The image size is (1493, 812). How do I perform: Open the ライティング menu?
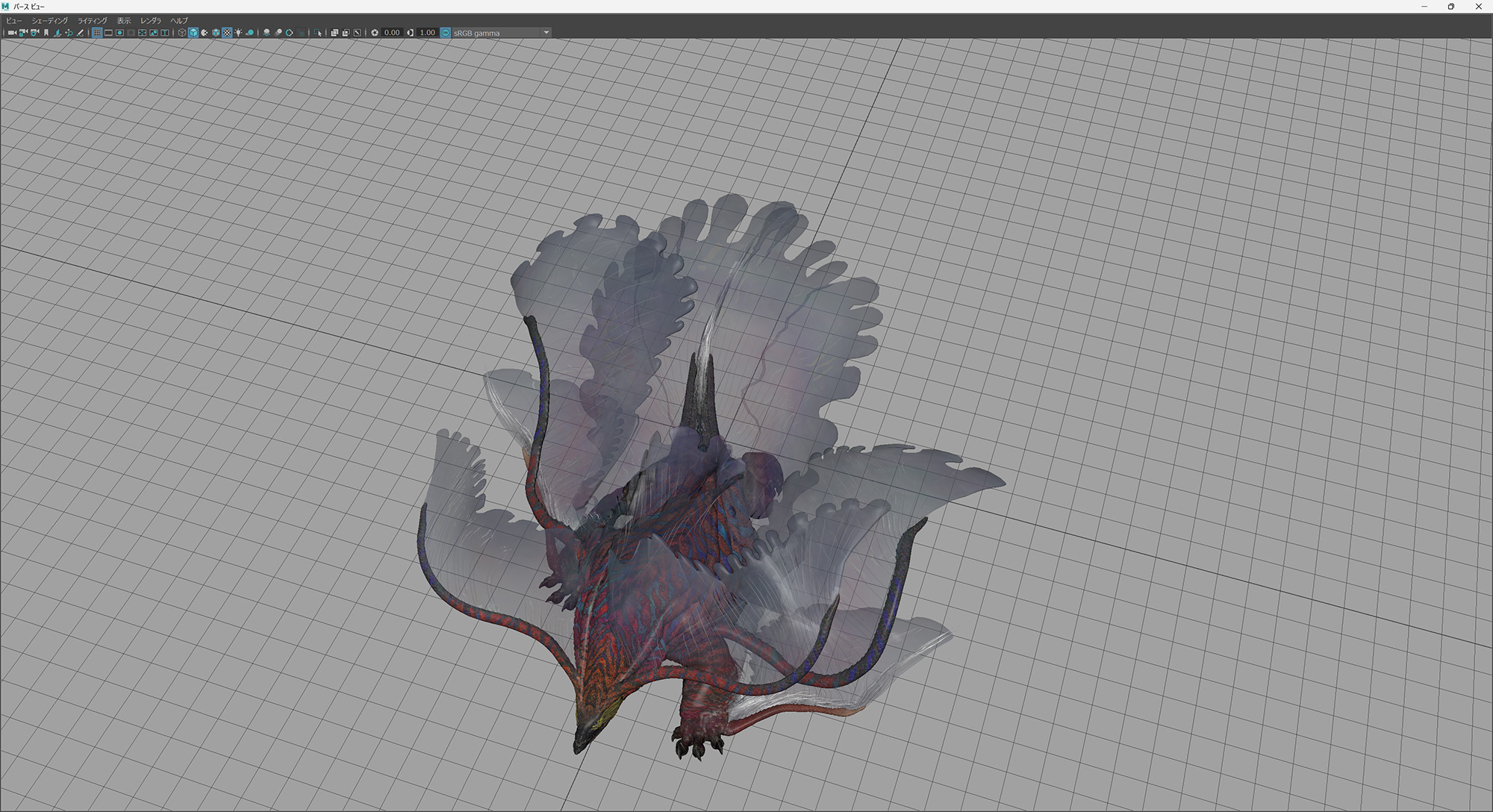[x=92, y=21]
---
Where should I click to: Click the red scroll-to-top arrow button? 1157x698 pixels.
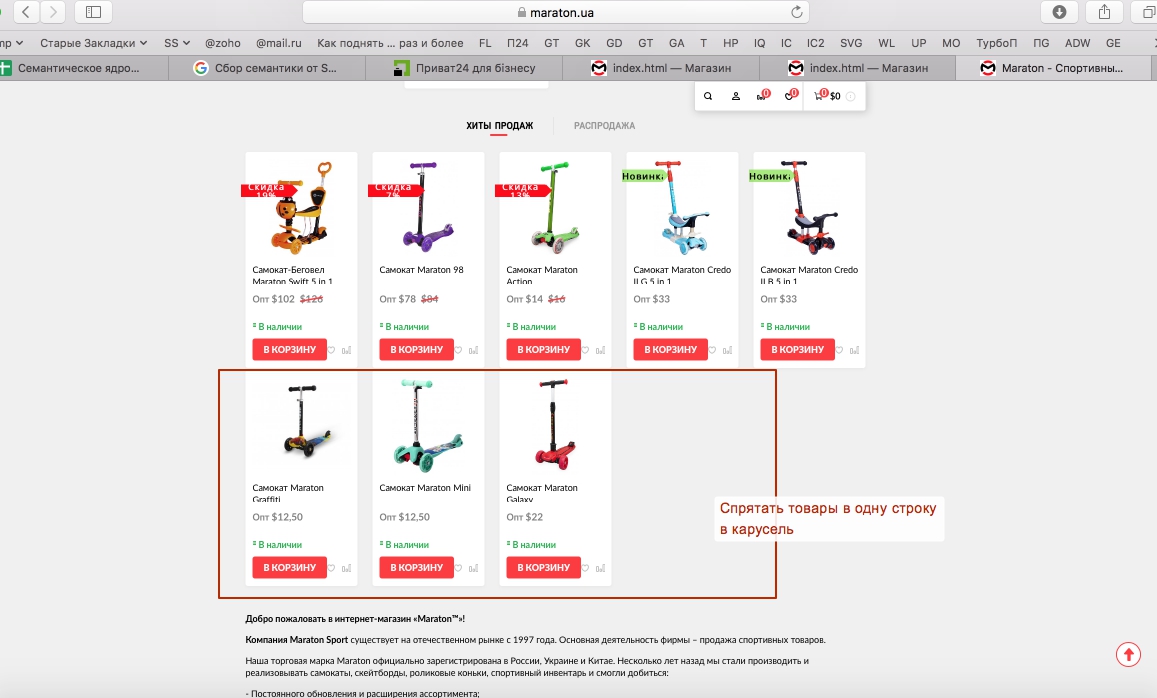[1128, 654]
---
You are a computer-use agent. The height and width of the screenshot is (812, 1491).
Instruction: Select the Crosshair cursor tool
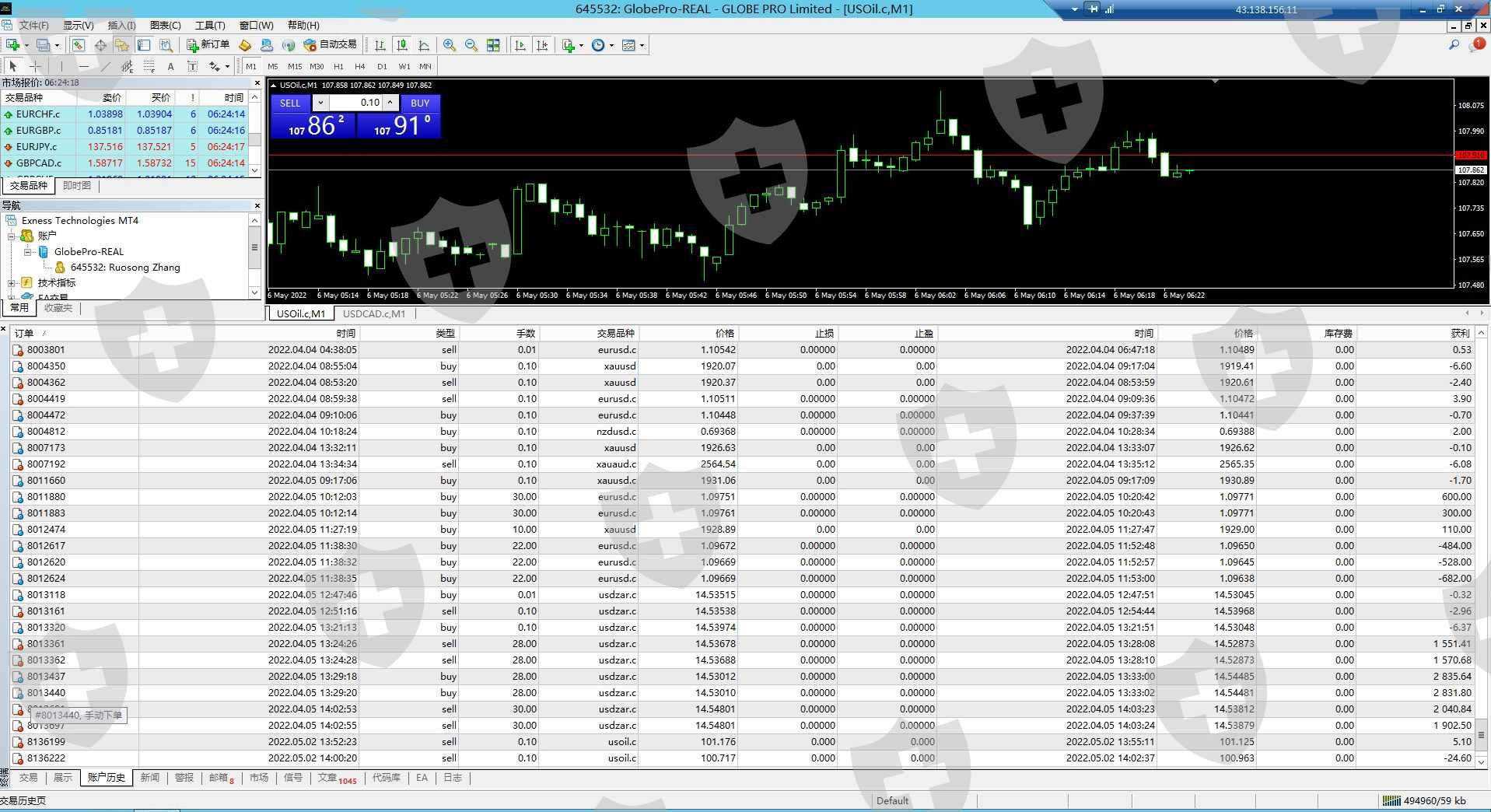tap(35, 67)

## PROBLEM TO WORK ON
Output the data from the line with "You are a computer-use" up to and including the line with "tap(35, 67)" as a two-column CSV with the header input,output: the text goes under input and its answer under output, each in one quoted field with line breaks replaced by spaces. Omit the pictures.

## ANSWER TO THIS TASK
input,output
"You are a computer-use agent. The height and width of the screenshot is (812, 1491). Instruction: Select the Crosshair cursor tool","tap(35, 67)"